Genç adam silahını genç çocuğa doğru yönelttiğinde içinde hiçbir kıpırtı oluşmadı. Ne bir tereddüt ne bir acıma. Birazdan cansız bedeni öylece yere serilecekti."Kahretsin." diye mırıldandı genç adam. Eli tetiğe gitti. Parmağının uygulayacağı tek bir baskı çocuğun kafasını darmadağın edecek ve istediği sonuca ulaşmasını sağlayacaktı.
Ve silah büyük bir gürültüyle patladığında her şey çok hızlı gelişmişti. Çocuğun çığlığı yankılanmadan hemen önce bir gürültü daha koptu ama bu gürültü silah sesinin aksine camın parçalara ayrılırken kopardığı feryattı.Tetiği çekmeden önce elinin titrediği fark etmişti. Yapamamıştı. Hayır, yapamamıştı yanlış kelimeydi. Yapmamıştı. Çünkü o kısa sürekli zaman diliminde aklına çok daha iyi bir plan gelmişti. Bu kadar basit olmamalıydı.
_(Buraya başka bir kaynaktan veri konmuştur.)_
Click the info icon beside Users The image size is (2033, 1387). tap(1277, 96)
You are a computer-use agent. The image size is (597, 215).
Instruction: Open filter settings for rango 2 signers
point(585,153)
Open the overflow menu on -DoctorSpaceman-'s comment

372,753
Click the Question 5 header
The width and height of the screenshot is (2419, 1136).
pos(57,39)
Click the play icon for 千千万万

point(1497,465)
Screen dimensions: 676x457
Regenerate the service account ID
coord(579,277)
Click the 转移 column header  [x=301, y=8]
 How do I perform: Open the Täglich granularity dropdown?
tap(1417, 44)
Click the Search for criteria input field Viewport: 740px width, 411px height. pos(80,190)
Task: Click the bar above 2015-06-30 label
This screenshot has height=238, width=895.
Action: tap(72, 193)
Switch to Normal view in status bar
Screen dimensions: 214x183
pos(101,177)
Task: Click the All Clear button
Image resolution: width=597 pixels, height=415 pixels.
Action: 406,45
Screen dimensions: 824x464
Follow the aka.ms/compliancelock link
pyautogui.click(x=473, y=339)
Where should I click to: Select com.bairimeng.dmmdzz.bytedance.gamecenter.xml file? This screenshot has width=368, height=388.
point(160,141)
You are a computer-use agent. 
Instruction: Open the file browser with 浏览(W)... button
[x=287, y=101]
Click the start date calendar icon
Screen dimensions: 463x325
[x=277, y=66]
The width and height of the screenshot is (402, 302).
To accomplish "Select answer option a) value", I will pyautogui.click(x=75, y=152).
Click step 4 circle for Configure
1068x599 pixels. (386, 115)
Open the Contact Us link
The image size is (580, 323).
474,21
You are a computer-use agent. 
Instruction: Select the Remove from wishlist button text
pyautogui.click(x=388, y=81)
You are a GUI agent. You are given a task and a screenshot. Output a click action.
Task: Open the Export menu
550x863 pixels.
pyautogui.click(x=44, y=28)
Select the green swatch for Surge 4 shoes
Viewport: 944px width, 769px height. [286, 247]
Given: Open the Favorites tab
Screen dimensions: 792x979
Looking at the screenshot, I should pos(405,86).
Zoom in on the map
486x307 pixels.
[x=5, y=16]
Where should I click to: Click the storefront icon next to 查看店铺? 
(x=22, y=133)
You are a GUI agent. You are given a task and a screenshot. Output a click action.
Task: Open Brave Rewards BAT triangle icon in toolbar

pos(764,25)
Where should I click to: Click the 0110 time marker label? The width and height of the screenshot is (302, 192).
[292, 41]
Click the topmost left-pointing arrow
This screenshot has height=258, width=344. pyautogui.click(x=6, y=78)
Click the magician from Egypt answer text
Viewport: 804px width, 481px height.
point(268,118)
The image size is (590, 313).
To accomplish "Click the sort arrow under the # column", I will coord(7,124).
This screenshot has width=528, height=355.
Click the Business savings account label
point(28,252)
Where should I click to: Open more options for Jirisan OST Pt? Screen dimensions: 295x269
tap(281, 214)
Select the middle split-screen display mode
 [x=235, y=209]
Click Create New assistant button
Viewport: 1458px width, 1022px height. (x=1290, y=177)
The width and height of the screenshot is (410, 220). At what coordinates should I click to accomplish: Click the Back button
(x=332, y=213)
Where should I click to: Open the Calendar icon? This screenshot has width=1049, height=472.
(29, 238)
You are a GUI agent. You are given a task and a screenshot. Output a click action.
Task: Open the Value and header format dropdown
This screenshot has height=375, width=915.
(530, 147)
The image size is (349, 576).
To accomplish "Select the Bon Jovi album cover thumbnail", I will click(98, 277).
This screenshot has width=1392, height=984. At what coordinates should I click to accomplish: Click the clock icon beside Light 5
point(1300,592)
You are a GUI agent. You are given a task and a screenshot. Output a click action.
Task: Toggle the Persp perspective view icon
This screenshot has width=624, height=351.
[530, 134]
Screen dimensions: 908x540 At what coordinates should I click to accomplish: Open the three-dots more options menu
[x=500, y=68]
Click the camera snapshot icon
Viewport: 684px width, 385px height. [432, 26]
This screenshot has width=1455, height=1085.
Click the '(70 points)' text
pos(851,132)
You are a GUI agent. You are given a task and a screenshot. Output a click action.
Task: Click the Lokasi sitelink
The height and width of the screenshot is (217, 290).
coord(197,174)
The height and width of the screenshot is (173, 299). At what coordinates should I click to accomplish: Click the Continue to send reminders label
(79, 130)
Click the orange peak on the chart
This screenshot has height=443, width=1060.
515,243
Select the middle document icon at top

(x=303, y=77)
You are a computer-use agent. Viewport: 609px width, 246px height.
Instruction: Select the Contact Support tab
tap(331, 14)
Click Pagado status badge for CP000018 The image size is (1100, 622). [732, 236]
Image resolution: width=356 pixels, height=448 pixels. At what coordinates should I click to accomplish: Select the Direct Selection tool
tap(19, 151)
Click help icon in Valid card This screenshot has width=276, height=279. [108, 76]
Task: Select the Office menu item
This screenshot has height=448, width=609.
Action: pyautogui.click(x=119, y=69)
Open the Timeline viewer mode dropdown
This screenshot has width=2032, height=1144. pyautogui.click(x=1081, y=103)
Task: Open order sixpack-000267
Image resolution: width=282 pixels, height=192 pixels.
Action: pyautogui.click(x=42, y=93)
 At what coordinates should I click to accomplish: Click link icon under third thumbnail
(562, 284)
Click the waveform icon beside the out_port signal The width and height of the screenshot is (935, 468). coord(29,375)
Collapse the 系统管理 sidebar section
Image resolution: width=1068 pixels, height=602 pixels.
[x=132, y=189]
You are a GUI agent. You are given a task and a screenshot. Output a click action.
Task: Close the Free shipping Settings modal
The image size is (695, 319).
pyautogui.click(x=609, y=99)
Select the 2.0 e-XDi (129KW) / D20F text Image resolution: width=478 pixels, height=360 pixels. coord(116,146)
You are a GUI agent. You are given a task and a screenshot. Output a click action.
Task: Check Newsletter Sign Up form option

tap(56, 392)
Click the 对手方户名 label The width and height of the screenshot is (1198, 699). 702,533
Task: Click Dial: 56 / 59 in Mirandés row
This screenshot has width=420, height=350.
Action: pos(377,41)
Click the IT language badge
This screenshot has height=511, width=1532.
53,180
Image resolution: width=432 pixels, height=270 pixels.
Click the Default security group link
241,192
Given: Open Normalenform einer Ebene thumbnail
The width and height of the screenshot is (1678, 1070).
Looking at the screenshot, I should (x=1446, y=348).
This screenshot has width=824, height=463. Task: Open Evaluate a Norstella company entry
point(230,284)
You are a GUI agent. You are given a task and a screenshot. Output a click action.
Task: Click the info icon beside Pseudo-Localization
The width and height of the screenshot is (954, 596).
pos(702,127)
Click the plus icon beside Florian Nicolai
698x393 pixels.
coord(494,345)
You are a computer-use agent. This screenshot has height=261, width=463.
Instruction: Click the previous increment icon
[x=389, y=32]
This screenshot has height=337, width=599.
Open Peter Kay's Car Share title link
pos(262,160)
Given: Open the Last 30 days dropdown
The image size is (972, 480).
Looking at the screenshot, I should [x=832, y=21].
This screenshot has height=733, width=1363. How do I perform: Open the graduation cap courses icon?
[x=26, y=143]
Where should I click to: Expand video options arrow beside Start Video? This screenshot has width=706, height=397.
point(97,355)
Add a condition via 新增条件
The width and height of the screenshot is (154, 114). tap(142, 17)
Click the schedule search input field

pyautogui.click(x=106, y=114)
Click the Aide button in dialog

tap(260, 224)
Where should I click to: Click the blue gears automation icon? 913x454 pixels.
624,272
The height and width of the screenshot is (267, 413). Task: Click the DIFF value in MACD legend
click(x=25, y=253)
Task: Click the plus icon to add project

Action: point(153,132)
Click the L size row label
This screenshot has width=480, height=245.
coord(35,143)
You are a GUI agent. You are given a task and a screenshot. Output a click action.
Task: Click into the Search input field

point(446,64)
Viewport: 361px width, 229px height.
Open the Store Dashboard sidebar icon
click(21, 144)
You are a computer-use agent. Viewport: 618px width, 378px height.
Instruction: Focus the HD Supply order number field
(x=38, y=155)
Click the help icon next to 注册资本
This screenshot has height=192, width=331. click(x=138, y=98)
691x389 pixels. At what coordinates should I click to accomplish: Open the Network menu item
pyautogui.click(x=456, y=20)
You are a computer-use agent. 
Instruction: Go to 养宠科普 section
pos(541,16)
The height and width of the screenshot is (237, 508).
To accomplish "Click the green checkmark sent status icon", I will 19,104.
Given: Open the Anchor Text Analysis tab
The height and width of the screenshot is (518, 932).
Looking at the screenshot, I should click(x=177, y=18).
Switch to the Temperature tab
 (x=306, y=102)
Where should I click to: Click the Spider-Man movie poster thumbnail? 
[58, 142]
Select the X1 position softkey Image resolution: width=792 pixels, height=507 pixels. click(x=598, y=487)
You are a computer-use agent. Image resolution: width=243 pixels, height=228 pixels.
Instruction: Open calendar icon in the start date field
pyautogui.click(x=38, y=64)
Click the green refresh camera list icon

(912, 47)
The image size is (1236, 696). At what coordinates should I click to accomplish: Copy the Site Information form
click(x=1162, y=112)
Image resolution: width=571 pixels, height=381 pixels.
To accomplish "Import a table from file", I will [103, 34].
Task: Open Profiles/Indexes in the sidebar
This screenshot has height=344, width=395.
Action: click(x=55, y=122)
İki eli de ceplerinde ilerlerken attığı adım âdeta yeri titretecek kadar güçlüydü. Uzun zaman sonra ilk defa dudakları kıvrıldı. Ama bu çocuğun sergilediği sıcak gülümsemenin aksine buz gibiydi onun gülümsemesi. Korkunç olasılıklarla doluydu. Ve tamamen alaycıydı.Günümüz:
"Hazır mısın Baekhyun?"
Hazır mıydım? Sararan kitap sayfalarını andıran anılarımdan silinmeyen tek isimdi, Luhan.
"Bir saniye," diye seslendim. Siyah kazağımı hızla giyip kapımın kilidini çevirdim. Benim donuk bakışlarımın aksine onun gözleri ışıl ışıl parlıyordu.
"Hadi!" Dedi telaşla. "Geç kalacağız."
Gözlerimi devirip ceketimi üzerime geçerdim.
İtiraf etmek gerekirse Luhan'ı gerçekten seviyordum; kumral saçları ve ışıl ışıl gözleriyle çok tatlı birisi olmasının yanı sıra saf ve iyi biriydi. Sevmediğim tek yönü, erkeklere olan merakıydı. Bu akşam yeni sevgilisiyle buluşmaya gidiyor ama cezalı olduğu için dışarı tek başına çıkmıyordu, işte burda devreye ben giriyordum.
Babam polisti. Abim Baekbeom da babamın yanında komiserdi.